Ziel der Aufgabe: Schreibe bitte den folgenden Text über den Friseurbesuch vollständig und ohne jede Änderung ab.

Zitierter Abschnitt:
Deutschland 2.0 – Kleinunternehmen

Ich war heute beim Friseur

„Der schlichtbehaarte Bauer Dümmel,
Sitzt auf den Sessel, riecht nach Kümmel
Und hofft getrost, dass man ihn schere,
Was denn auch wirklich nötig wäre.
Wipps! Sittz der Fipps auf seinem Nacken,
Um ihm die Haare abzuzwacken.
Die Schere zwickt, die Haare fliegen;
Dem Dümmel macht es kein Vergnügen.“
Wilhelm Busch (aus Fipps, der Affe)

So schlimm war es dann doch nicht

Tja, es war wieder einmal nötig. Und bei meinem Friseur ist derzeit ein wenig Land unter. Eine der Festangestellten ist wohl längerfristig krank. Also muss man ein wenig jonglieren, um die Termine der Dame aufzufangen.
Bei mir geht das Ganze recht schnell. Acht Millimeter rundum, also Maschine an und ab mit der Murmel. Danach war meine Frau an der Reihe und ich hatte ein wenig Zeit, die Betriebsabläufe zu beobachten.

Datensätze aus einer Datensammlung
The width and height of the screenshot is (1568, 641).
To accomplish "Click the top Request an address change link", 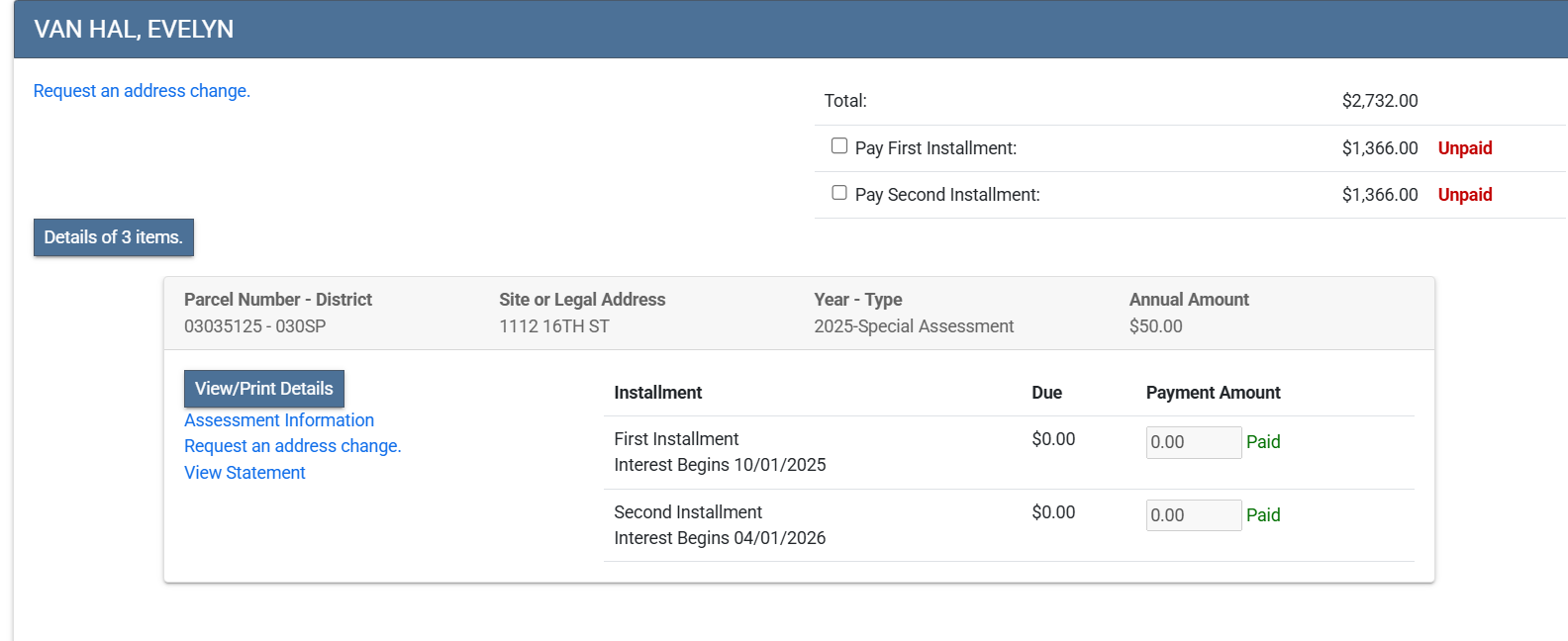I will click(142, 91).
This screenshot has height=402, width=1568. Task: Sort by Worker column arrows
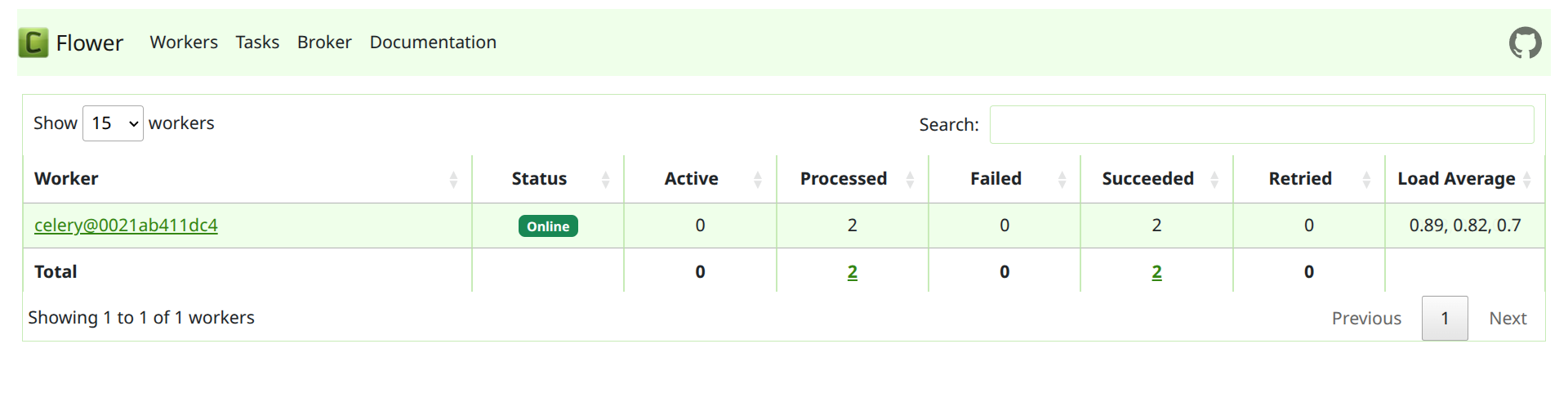(453, 180)
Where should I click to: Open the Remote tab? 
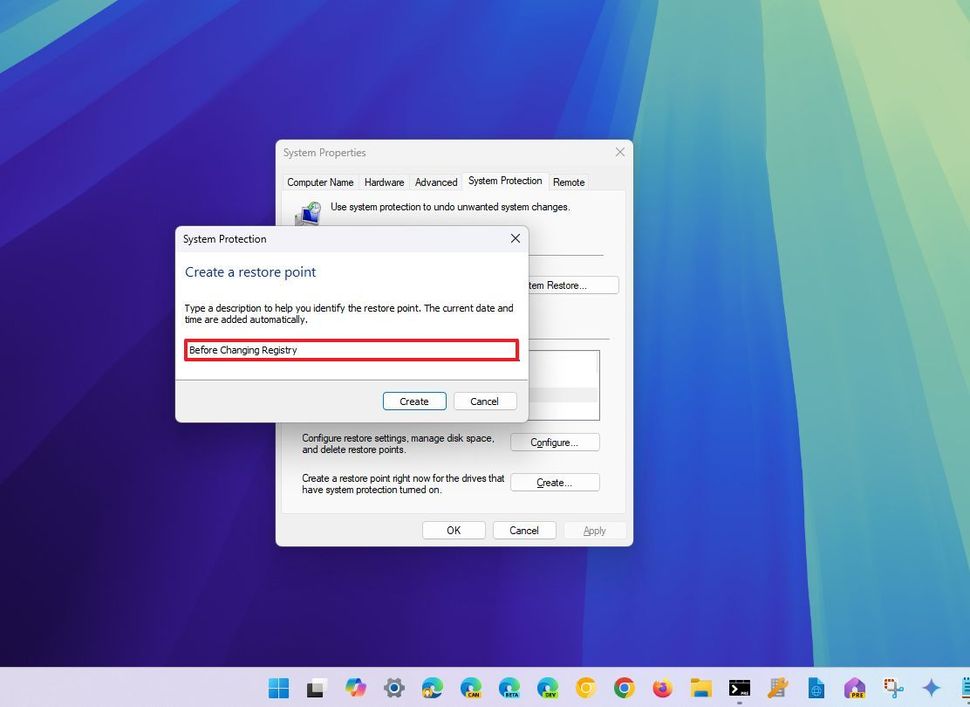pos(568,182)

Ergebnis der Übung:
Deutschland 2.0 – Kleinunternehmen

Ich war heute beim Friseur

„Der schlichtbehaarte Bauer Dümmel,
Sitzt auf den Sessel, riecht nach Kümmel
Und hofft getrost, dass man ihn schere,
Was denn auch wirklich nötig wäre.
Wipps! Sittz der Fipps auf seinem Nacken,
Um ihm die Haare abzuzwacken.
Die Schere zwickt, die Haare fliegen;
Dem Dümmel macht es kein Vergnügen.“
Wilhelm Busch (aus Fipps, der Affe)

So schlimm war es dann doch nicht

Tja, es war wieder einmal nötig. Und bei meinem Friseur ist derzeit ein wenig Land unter. Eine der Festangestellten ist wohl längerfristig krank. Also muss man ein wenig jonglieren, um die Termine der Dame aufzufangen.
Bei mir geht das Ganze recht schnell. Acht Millimeter rundum, also Maschine an und ab mit der Murmel. Danach war meine Frau an der Reihe und ich hatte ein wenig Zeit, die Betriebsabläufe zu beobachten.